Exercise >>
Gather every line in the data below that contains the string "Viewport".

____ Material for the task

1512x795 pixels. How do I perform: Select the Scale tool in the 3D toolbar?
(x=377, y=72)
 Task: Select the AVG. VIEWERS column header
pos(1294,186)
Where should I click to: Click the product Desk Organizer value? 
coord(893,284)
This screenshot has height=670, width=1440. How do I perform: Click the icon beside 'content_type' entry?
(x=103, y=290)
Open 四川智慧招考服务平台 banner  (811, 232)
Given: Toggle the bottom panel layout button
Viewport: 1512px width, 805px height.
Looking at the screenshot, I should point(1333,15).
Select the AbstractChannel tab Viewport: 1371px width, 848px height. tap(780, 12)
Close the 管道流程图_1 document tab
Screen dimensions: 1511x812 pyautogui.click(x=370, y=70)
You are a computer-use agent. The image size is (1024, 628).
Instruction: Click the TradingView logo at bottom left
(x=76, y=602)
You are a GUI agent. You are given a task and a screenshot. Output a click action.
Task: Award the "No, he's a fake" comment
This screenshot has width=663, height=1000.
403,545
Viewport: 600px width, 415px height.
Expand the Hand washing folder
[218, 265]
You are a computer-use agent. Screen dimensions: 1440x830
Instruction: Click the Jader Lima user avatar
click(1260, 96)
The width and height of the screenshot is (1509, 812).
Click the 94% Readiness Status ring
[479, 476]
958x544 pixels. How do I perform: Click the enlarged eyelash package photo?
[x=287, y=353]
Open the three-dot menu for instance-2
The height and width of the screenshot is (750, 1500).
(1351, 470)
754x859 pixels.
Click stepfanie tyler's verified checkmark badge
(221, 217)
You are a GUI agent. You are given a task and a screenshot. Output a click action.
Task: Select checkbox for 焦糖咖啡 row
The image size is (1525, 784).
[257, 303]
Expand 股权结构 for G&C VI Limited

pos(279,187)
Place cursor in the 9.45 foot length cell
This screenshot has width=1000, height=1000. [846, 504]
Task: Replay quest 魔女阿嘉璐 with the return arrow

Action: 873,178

________

Answer >>
Viewport: 1512px width, 805px height.
Select the AbstractChannel tab Viewport: 1371px width, 848px height. tap(780, 12)
Viewport: 600px width, 415px height.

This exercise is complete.